Based on CBRE’s survey of monthly operating performance, U.S. hotels experienced a 58 percent decline in total hotel revenues from 2019 to 2020. This resulted in a decrease of 78 percent in profits at the gross operating profit (GOP) level, along with a 107 percent fall off in earnings before interest, taxes, depreciation, and amortization (EBITDA).
To minimize the negative impact on profits, management had no alternative but to take drastic action. In 2019, total labor costs and related expenses comprised 50.2 percent of hotel expenses through GOP. Therefore, operators naturally looked at controlling employee-related expenditures to help limit the declines in hotel profits.
During 2020, thousands of hotels let go of hourly associates and enlisted managers to fill line-level functions. At least one well-known operator released all middle managers, leaving local general managers and directors of sales and marketing to oversee a skeletal line staff.
Food and beverage offerings were scaled back dramatically, reflecting unprecedentedly low occupancies, as well as the uncertainties of how to serve patrons safely. Buffets all but disappeared. Spas closed for the most part during much of the pandemic’s duration. The use of contract/leased labor as a percentage of total payroll costs declined significantly as the need for supplemental labor fell off with the decline in overall volume.

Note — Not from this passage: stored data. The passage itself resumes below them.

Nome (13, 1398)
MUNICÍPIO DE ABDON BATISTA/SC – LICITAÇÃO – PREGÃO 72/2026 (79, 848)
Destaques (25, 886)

At the same time, housekeeping tasks became more extensive in sync with enhanced sanitation and safety protocols, thus resulting in increased hours. The need for security increased as reopened hotels enforced social distancing and administered temperature checks.
To analyze changes in hotel labor costs during 2020, CBRE and Heath & Company Hospitality Advisor LLC examined the operating performance of 3,254 U.S. hotels that submitted detailed 2019 and 2020 labor expenditure data to CBRE’s annual Trends in the Hotel Industry survey. In 2020, these properties averaged 219 rooms in size, with an occupancy level of 36.3 percent and an average daily rate (ADR) of $133.41.
From 2019 to 2020, total labor and related costs declined by 51.8 percent at the hotels in the sample. Burdened with the greatest declines in revenue, along with extensive services and amenities, full-service, convention, all-suite, and resort hotels required the greatest number of employees on a per room basis. Accordingly, these properties found it more difficult to cut labor costs compared to limited-service and extended-stay properties.
The decline in total labor costs was driven mainly by the salary and wages component. During 2020, the combined expenditures for salaries and wages, bonuses and incentive payments, contract and leased employees, and service charge payouts fell 55.3 percent.
Concurrently, payroll-related expenditures (employee benefits) declined by just 35.2 percent. A large part of payroll-related expenses is fixed in nature. The health insurance premiums for retained employees and extended benefits to furloughed staff caused this portion of labor costs to rise by 33.7 percent when measured on a dollar per available room basis.
Salary and Wage Components
CBRE tracked five discrete components of salaries and wages. In 2020, the greatest percentage declines were observed in service charge payments and bonuses. This is to be expected given the falloff in revenues and profits. The percent of properties in the sample that reported bonus payments declined from 87.1 percent in 2019 to 78.5 percent in 2020. The greatest declines were reported in the F&B, admin and general, and sales and marketing departments.
Among the direct salary and wage categories, the declines were greater for non-management personnel (down 59.4 percent) compared to management (down 36 percent). Most non-management personnel are paid on an hourly basis, and are therefore more susceptible to declines in business volume. Management cuts were made, but minimum levels of management were retained to preserve reduced operations and the value of the physical facility.
Due to labor shortages and the desire to control employee benefits, the use of contract and leased labor was on the rise before 2020. However, with the decline in business volume, the need for these employees lessened, and payments made to contract/leased labor declined by 60.4 percent in 2020. This is consistent with the decline in the percent of hotels in the sample that reported contract/leased labor payments—from 56.8 percent in 2019 to 52.3 percent in 2020. The greatest decline in the use of contract/leased labor was seen in the rooms department. An interesting exception is the increase in the info and telecom systems department as properties opted to eliminate fixed staff and outsource technology-related functions.
While the incidence of bonus and incentive payments did not decline dramatically, the aggregate bonus and incentive payments did fall by nearly 80 percent in 2020.
Looking forward, operators will be challenged to maintain the depth of the staffing cuts made in 2020. Occupancy levels will rise and hotels will reopen some of the services and amenities removed in 2020 to compete and justify room rate increases, resulting in the need for more employees.
However, some lessons learned will help limit labor costs. During 2020, many employees were cross-trained to perform multiple roles. Brands may eliminate services and amenities that guests no longer value. More hotels rolled out technology that expedites the guest registration process. All these factors should help contain the inevitable rise in labor expenditures.